Hi,
I have read quite a few posts here about coverage already. But I still had a few questions. I have a BAM file I'm trying to find the coverage of it (typically like say 30X).
So, I decided to use genomeCoverageBed
for my analysis. And I used the following command:
genomeCoverageBed -ibam file.bam -g ~/refs/human_g1k_v37.fasta > coverage.txt
As many are aware, the output of the file looks something like this:
genome 0 26849578 100286070 0.26773
genome 1 30938928 100286070 0.308507
genome 2 21764479 100286070 0.217024
genome 3 11775917 100286070 0.117423
genome 4 5346208 100286070 0.0533096
genome 5 2135366 100286070 0.0212927
genome 6 785983 100286070 0.00783741
genome 7 281282 100286070 0.0028048
genome 8 106971 100286070 0.00106666
genome 9 47419 100286070 0.000472837
genome 10 27403 100286070 0.000273248
To find the coverage, I multiplied col2
(depth) with col3
(number of bases in genome with that depth) and then summed the entire column.

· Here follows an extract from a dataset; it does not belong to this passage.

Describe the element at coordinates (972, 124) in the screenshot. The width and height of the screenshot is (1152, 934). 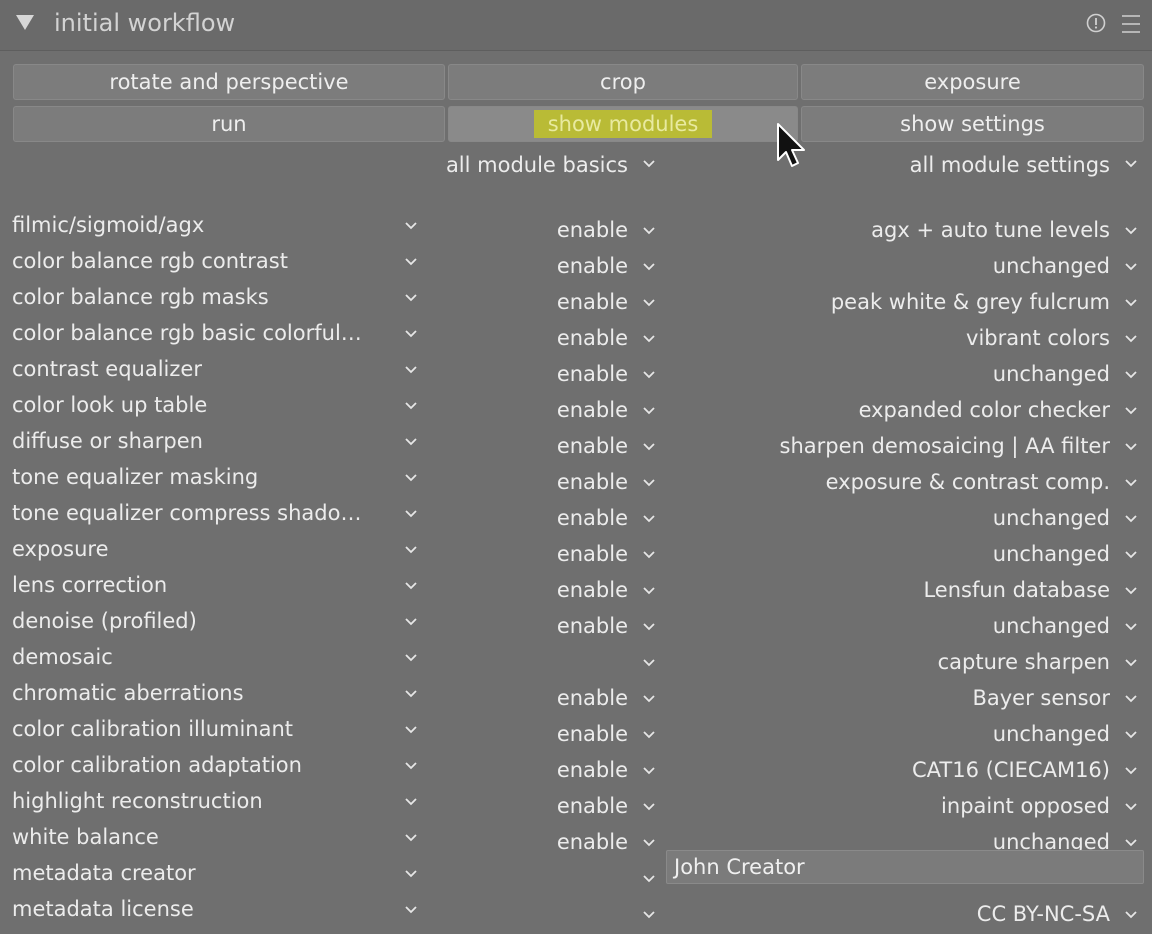
I see `show-settings-button: show settings` at that location.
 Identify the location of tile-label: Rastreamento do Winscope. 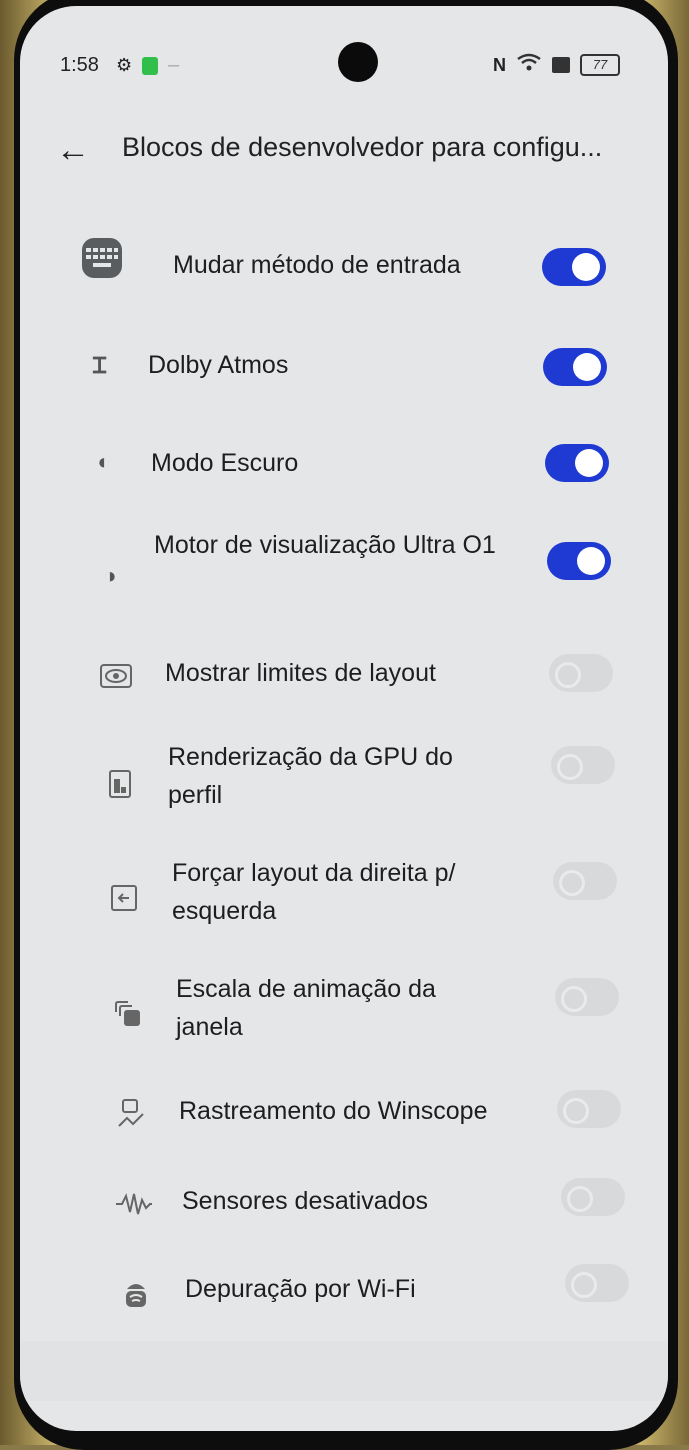
(334, 1111).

Then, I divided it by genome length to get the coverage. In this case, col2 * col3
is:
0
30938928
43528958
35327751
21384832
10676830
4715898
1968974
855768
426771
274030
And the sum is: 150098740
. Since the genome length is 100286070
, the coverage is 150098740/100286070 = 1.5
. That is to say it is, 1.5X. I have only considered the first 10 depth from the file here, but you get the idea. So, is this the right way to get the physical coverage?
Note:
While the output file (coverage.txt) gives individual chromosome details, I only took the genome details i.e., col1 labeled as genome.